Una esperanza final que me gustaría expresar es que habrá mayor respeto por los derechos fundamentales de todos, especialmente los de las mujeres y niñas. He escuchado a muchas jóvenes que me han relatado historias de abuso o acoso durante mis viajes por todo el país. Sus historias son conmovedoras y han llevado a los Estados Unidos a respaldar campañas en los medios de comunicación tradicionales y redes sociales para detener la violencia y ofrecer apoyo en iniciativas de emprendimiento y capacitaciones a mujeres que están dispuestas a romper este ciclo. También he sido testigo de los esfuerzos de mujeres jóvenes para involucrar a la sociedad en formas creativas de eliminar el acoso y el abuso intrafamiliar. Todos los países tienen problemas en este aspecto – éste no es una problemática exclusiva de Nicaragua de ninguna manera. Por ello, los exhorto a proponer alternativas de solución a este recurrente problema. Nicaragua cuenta con muchas mujeres modelos a seguir que ocupan cargos en el gobierno, son propietarias de negocios o dirigen organizaciones o escuelas. Que nuestras sociedades continúen respaldando el desarrollo de todos sus ciudadanos.

He tenido la fortuna de recorrer este bello país de costa a costa y de norte a sur . He conocido a las personas que continuarán avanzando en la solución de estos problemas. Son los jóvenes de este país. Ellos son verdaderamente el presente y el futuro de Nicaragua. Su creatividad y pasión impulsará a Nicaragua cuando ellos se conviertan en líderes empresariales, dirigentes de partidos políticos y de organizaciones de la sociedad civil. Más de la mitad de la población nicaragüense es menor de veinticinco años. He conocido a muchos jóvenes y puedo afirmarlo: Tienen un gran sentido de compromiso. Están llenos de energía. Son líderes. La juventud nicaragüense me inspira y me transmite confianza en el futuro. Cuando esta generación asuma posiciones de liderazgo, creo que podrán construir una Nicaragua que llenará de orgullo a muchas generaciones predecesoras de nicaragüenses. Ellos construirán una Nicaragua más próspera y más interconectada con sus vecinos y el mundo. Ellos quieren una Nicaragua que reconozca el derecho humano fundamental a una genuina participación ciudadana. Y los Estados Unidos continuará respaldándolos.

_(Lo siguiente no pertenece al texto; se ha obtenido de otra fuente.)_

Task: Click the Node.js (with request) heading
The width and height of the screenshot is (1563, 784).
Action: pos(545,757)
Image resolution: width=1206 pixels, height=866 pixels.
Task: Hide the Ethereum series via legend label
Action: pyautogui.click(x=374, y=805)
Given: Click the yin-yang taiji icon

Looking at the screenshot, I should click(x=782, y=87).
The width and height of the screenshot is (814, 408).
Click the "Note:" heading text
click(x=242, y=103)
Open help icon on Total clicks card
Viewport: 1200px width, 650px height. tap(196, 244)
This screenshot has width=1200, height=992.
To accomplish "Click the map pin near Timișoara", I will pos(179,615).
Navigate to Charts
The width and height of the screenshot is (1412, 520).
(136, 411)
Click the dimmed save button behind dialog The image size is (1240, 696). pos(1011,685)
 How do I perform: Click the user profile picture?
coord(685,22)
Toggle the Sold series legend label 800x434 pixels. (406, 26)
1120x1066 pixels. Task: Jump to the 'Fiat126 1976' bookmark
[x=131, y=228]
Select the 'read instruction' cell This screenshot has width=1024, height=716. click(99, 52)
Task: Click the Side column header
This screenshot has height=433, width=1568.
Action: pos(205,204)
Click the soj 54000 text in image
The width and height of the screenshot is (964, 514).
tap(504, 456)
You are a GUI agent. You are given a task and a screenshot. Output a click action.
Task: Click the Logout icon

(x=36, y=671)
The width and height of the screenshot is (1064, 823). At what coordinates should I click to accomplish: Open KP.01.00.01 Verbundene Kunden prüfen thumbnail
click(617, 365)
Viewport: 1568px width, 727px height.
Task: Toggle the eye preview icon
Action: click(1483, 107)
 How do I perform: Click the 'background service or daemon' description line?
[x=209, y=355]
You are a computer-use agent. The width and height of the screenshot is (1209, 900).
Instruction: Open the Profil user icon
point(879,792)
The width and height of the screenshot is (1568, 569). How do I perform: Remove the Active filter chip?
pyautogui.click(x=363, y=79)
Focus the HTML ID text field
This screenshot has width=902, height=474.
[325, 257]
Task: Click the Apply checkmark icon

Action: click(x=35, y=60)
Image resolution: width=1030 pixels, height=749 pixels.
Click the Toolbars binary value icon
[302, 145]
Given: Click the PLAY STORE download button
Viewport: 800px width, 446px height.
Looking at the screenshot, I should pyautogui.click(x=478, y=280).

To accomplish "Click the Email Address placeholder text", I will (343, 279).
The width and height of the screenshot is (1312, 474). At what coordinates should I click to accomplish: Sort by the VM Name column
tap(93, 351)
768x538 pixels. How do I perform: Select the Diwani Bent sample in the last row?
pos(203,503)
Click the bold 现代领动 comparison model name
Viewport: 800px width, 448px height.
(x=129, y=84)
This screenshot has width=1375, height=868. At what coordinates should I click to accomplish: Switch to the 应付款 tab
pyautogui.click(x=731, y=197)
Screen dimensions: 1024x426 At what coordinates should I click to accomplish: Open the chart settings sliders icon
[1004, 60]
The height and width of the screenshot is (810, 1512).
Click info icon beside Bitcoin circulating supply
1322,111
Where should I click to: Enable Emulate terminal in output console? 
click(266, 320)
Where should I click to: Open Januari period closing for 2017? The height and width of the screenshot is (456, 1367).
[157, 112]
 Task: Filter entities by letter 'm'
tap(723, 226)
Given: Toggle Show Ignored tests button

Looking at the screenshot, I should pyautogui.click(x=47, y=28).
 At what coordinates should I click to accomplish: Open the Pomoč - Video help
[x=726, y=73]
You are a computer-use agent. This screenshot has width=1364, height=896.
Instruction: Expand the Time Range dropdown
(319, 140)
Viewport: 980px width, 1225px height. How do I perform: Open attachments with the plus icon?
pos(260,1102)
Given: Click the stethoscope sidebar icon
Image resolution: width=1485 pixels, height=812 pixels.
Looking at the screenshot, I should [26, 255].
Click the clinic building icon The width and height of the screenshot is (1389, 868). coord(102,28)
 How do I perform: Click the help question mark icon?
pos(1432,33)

Esta semana concluyen mis 37 años de servicio como diplomática estadounidense. Agradezco al pueblo estadounidense por permitirme representarlos en este país. Nicaragua nunca ha dejado de fascinarme, desafiarme y motivarme. La generosidad del pueblo nicaragüense sigue asombrándome. Los lugares que he visitado y las personas que he conocido formarán parte de los recuerdos más queridos de mi prolongada carrera en el servicio exterior. Pero, por mucho, el regalo más preciado que me ha dado el pueblo nicaragüense es - la esperanza. Agradezco al pueblo de Nicaragua su calidez, su entrega, su energía y su inspirador compromiso de hacer de Nicaragua un hogar más próspero y democrático para las futuras generaciones de nicaragüenses. Muchas gracias”.